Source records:

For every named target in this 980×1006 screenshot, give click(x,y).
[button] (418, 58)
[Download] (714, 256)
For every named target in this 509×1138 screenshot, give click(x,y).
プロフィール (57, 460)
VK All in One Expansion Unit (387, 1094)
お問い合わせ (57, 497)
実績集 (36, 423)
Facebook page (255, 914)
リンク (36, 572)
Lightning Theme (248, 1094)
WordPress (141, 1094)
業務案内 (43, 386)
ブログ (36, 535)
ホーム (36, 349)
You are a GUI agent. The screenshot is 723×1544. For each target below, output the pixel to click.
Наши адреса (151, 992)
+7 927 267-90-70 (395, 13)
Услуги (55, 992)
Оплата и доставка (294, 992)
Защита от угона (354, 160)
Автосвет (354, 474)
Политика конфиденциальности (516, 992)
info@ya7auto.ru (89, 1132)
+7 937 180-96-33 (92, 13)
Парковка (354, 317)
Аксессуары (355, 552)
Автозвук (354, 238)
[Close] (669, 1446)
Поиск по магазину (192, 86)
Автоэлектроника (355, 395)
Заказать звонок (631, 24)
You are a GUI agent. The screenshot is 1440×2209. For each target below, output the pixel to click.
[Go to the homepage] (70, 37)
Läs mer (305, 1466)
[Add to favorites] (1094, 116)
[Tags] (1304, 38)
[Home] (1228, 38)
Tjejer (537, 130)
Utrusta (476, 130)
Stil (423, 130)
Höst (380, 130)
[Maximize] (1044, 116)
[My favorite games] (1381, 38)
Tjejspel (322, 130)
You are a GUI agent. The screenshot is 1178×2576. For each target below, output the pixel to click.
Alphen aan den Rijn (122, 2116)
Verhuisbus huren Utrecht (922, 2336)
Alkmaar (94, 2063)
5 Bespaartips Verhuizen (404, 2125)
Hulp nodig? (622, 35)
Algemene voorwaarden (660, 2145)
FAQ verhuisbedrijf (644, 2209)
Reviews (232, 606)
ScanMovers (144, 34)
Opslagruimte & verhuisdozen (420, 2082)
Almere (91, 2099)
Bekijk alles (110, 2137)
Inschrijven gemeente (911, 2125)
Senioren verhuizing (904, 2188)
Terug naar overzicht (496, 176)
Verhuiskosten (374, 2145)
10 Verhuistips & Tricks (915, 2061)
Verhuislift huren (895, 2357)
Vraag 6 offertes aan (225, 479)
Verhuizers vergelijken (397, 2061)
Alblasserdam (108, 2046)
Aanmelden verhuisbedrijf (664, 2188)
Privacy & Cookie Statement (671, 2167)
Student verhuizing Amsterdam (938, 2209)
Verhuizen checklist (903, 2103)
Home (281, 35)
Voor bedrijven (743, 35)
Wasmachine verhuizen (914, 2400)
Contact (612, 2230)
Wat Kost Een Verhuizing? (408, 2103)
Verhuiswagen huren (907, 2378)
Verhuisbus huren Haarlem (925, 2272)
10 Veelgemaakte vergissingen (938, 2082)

Aim of the exercise ▸ Could you output the items as a Markdown table with the columns Row and Item line, starting at the line that contains "Aanmelden verhuisbedrijf (664, 2188)" and ending after the line that contains "Contact (612, 2230)", with blank lines left out?

Output ▸
| Row | Item line |
|---|---|
| 1 | Aanmelden verhuisbedrijf (664, 2188) |
| 2 | Privacy & Cookie Statement (671, 2167) |
| 3 | Student verhuizing Amsterdam (938, 2209) |
| 4 | Verhuizen checklist (903, 2103) |
| 5 | Home (281, 35) |
| 6 | Voor bedrijven (743, 35) |
| 7 | Wasmachine verhuizen (914, 2400) |
| 8 | Contact (612, 2230) |